The right level of structure depends on your audit requirements. If you're working toward SOC 2 Type II certification, you need access review evidence that is timestamped, attributable, and produced by a governed process — not a manually maintained spreadsheet. If you're managing a small team with no compliance requirements in the near term, a well-configured ITSM form may be sufficient for now.

Frequently Asked Questions

What is the minimum viable access request process for a small business?

The minimum viable process has four elements: a structured request form that captures the system, the role needed, the duration, and the business justification; a defined owner for each system who receives and approves requests; a record of who requested what, who approved it, and when it was provisioned; and a periodic review (quarterly or annually) of current access for each system. This can be implemented in a basic form with existing tools, but maintaining it manually at scale becomes a compliance risk.
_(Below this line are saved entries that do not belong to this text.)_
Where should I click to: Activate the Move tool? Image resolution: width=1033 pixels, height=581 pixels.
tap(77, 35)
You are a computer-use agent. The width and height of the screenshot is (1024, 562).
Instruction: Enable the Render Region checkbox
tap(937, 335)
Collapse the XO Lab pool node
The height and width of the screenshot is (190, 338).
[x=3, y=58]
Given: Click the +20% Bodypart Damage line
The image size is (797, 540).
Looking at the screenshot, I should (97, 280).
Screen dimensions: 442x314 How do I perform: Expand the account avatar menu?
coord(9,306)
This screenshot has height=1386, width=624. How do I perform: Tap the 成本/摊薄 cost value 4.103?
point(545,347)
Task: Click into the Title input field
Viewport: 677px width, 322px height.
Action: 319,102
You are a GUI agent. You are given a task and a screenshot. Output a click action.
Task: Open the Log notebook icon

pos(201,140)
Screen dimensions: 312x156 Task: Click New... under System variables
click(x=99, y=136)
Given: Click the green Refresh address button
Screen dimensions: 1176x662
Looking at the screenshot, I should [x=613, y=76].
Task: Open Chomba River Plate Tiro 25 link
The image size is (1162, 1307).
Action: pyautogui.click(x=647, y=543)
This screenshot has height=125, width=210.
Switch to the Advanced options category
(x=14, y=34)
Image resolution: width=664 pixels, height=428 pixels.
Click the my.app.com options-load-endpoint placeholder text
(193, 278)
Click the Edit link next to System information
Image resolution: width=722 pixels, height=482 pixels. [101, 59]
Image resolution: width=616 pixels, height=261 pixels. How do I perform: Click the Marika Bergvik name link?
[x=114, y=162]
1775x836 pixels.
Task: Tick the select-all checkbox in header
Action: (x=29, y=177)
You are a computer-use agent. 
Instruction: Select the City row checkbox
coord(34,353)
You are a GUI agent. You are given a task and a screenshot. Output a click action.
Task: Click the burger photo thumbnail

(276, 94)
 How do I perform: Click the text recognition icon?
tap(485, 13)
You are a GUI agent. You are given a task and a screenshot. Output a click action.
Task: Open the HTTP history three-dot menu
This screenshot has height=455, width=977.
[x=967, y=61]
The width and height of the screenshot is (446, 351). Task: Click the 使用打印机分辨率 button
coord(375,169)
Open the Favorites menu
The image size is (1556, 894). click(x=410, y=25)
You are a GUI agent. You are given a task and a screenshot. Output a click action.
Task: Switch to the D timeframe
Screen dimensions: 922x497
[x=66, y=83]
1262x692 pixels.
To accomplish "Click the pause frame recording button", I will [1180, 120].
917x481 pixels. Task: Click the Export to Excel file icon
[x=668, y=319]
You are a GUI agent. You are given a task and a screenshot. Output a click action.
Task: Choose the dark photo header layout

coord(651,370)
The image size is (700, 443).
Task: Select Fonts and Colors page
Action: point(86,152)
Do SMBs need a dedicated IGA platform for access request management?

Not necessarily. Full enterprise IGA platforms (SailPoint, Saviynt) are overkill for most SMBs. The middle ground is a purpose-built access request management platform or a well-configured ITSM tool with approval workflows. The decision point is typically audit requirements: when SOC 2 or ISO 27001 access control evidence becomes a requirement, the structured audit trail that a dedicated platform produces is harder to replicate with manual tools.

What information should an access request form capture?

At minimum: the specific system being requested, the role or license tier needed (not just "access to Salesforce" but "Salesforce read-only" or "Salesforce admin"), the intended duration (permanent or time-limited), and a business justification. Optional additions based on your environment: project or billing code the access should be attributed to, expected access end date for time-limited requests, manager acknowledgment for requests that exceed standard access levels.

How do periodic access reviews work for SMBs?

A periodic access review (or access certification) is a structured process where system owners verify that current access is still appropriate. For each system, the owner receives a list of current users and their access levels, confirms that each is still necessary and appropriate, and revokes or modifies access that is no longer warranted. The output is a timestamped record of the review. For SOC 2 compliance, these reviews are typically run quarterly for critical systems. A manual version using spreadsheets is possible but prone to drift; a structured platform automates the campaign scheduling, reviewer notifications, and remediation tracking.